=== Stated task ===
Reproduce verbatim the lines that begin at the one containing "Where should I" and end after the one containing "Looking at the", both included. Omit the pictures from your reproduction.

=== Exercise material ===

-- START --

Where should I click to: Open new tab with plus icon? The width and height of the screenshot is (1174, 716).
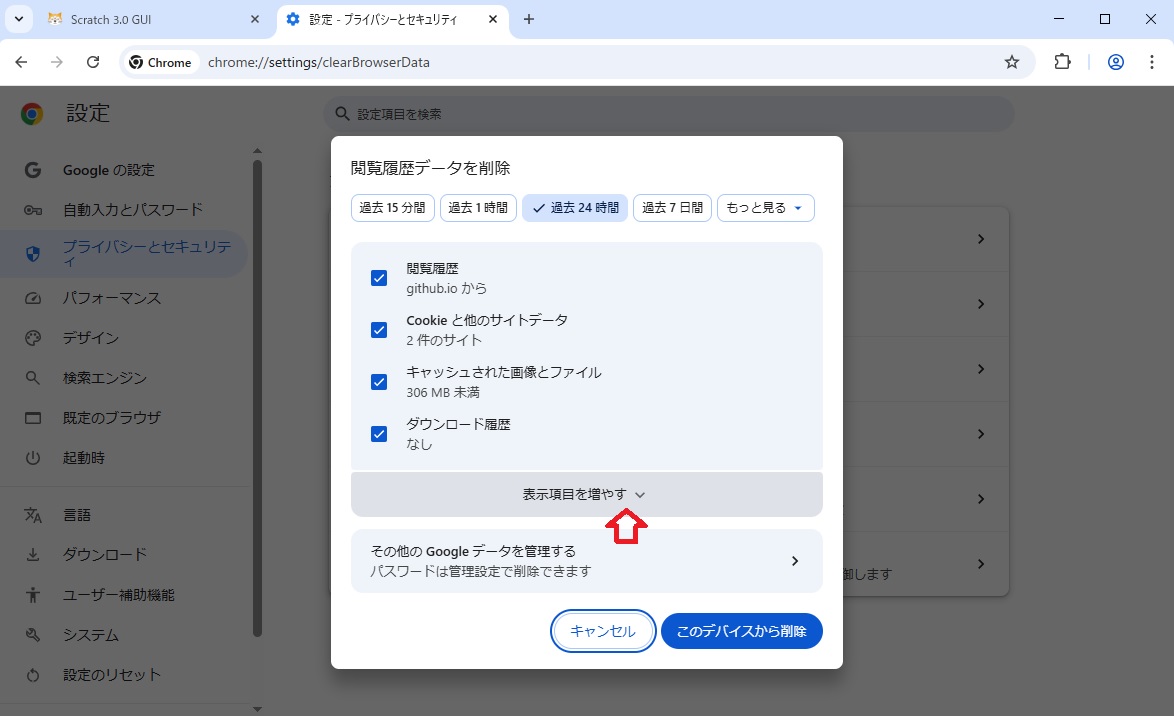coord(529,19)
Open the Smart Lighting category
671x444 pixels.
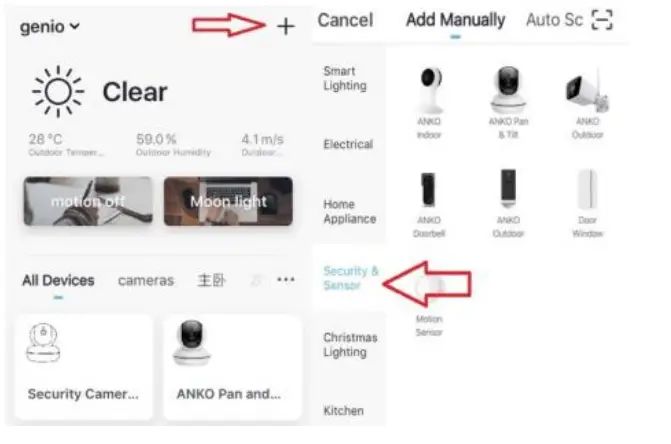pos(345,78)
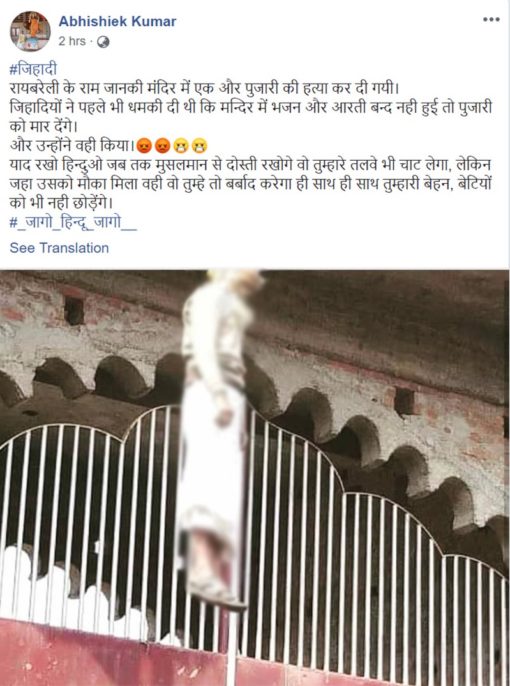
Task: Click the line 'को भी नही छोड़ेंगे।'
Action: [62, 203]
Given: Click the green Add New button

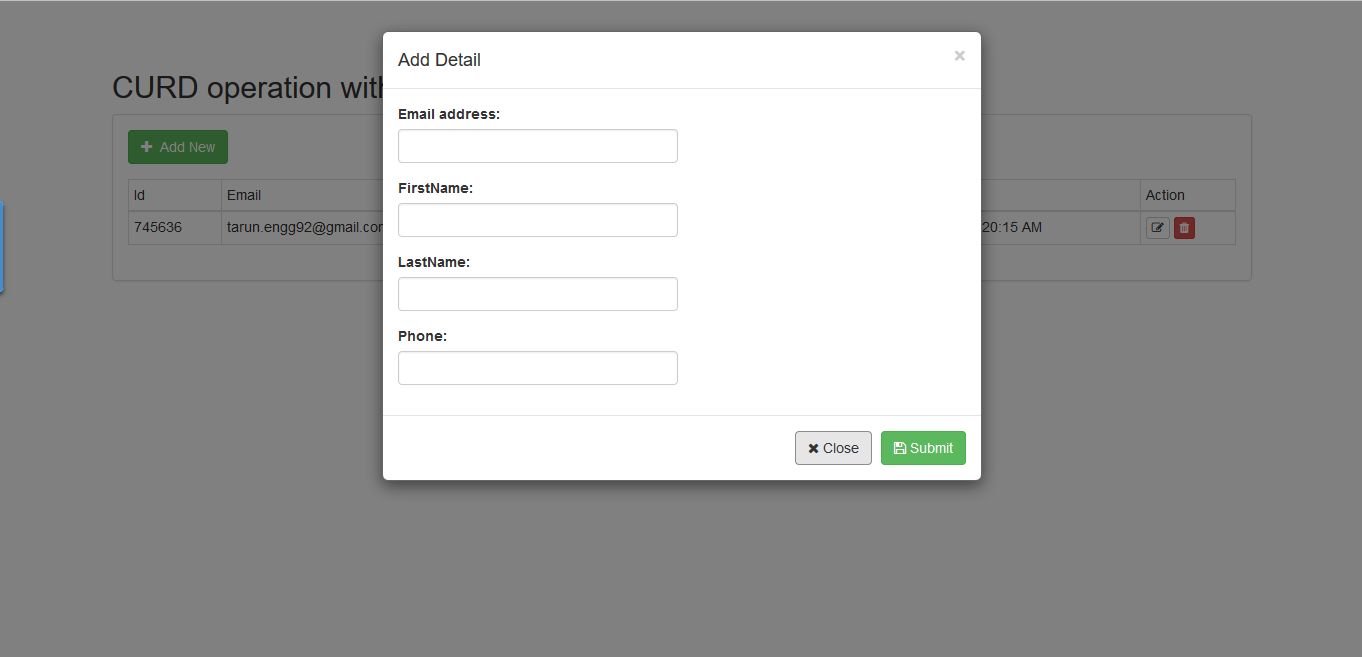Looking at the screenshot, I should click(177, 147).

-- END --
-- START --

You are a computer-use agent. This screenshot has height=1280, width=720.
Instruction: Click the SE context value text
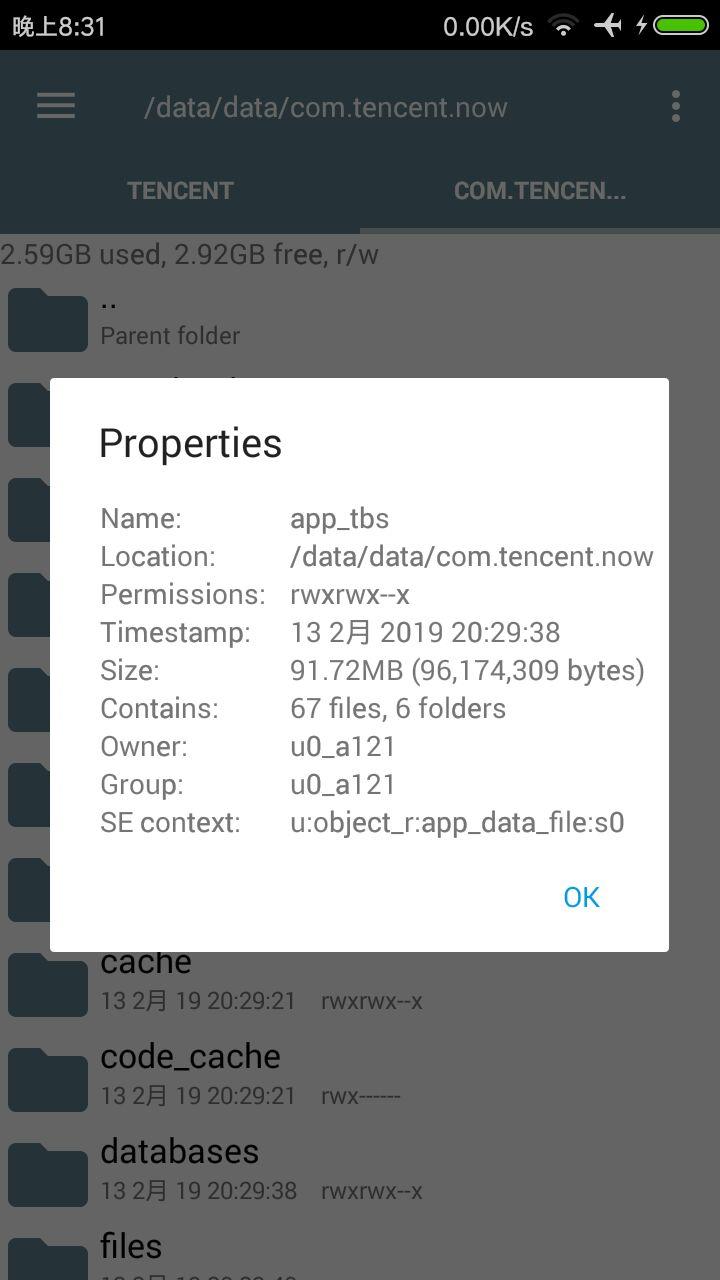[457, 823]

-- END --
-- START --

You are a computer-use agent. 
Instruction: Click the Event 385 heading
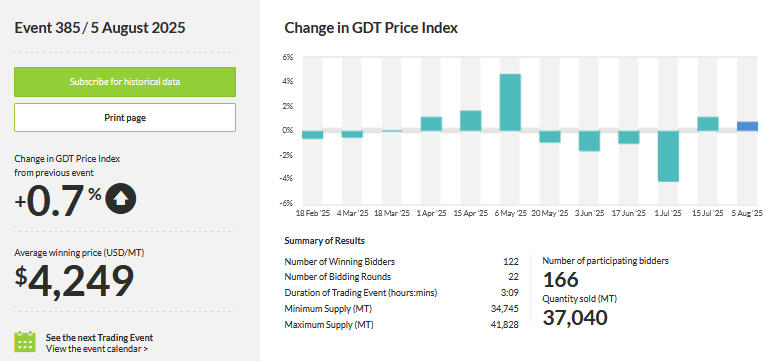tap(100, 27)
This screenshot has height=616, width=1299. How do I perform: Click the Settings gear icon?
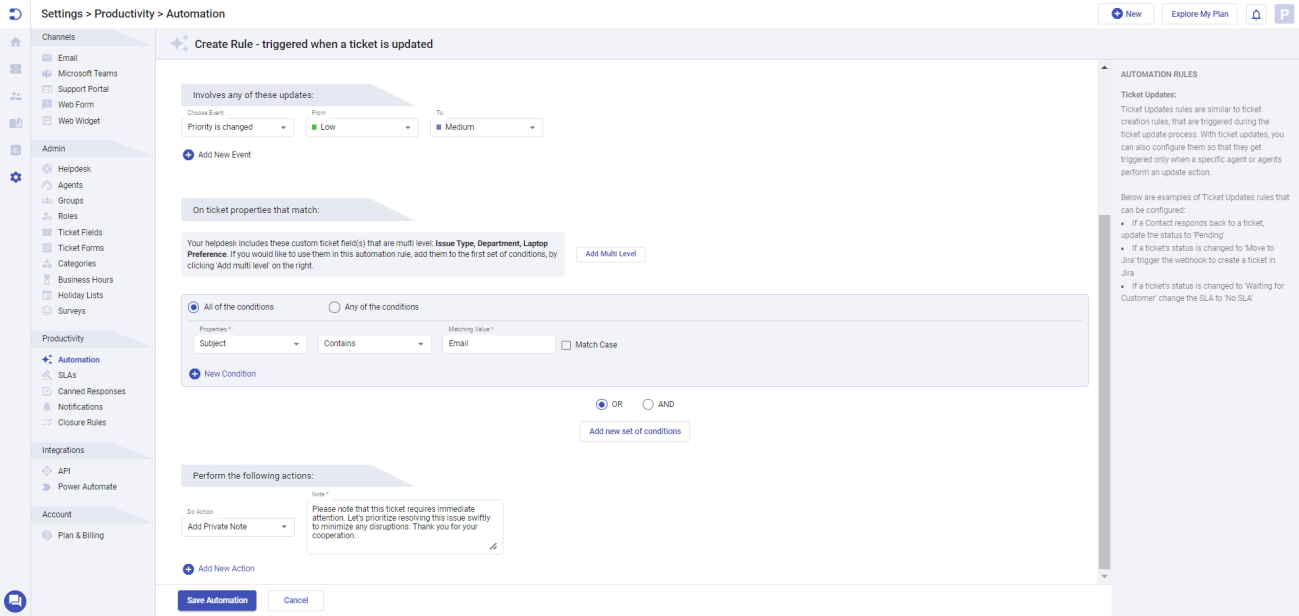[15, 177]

-- END --

=== Exercise result ===
Where should I click to: Open new tab with plus icon? The width and height of the screenshot is (1174, 716).
coord(529,19)
Open the Smart Lighting category
671x444 pixels.
pos(345,78)
Task: Click the line 'को भी नही छोड़ेंगे।'
Action: [62, 203]
Given: Click the green Add New button

Looking at the screenshot, I should click(177, 147).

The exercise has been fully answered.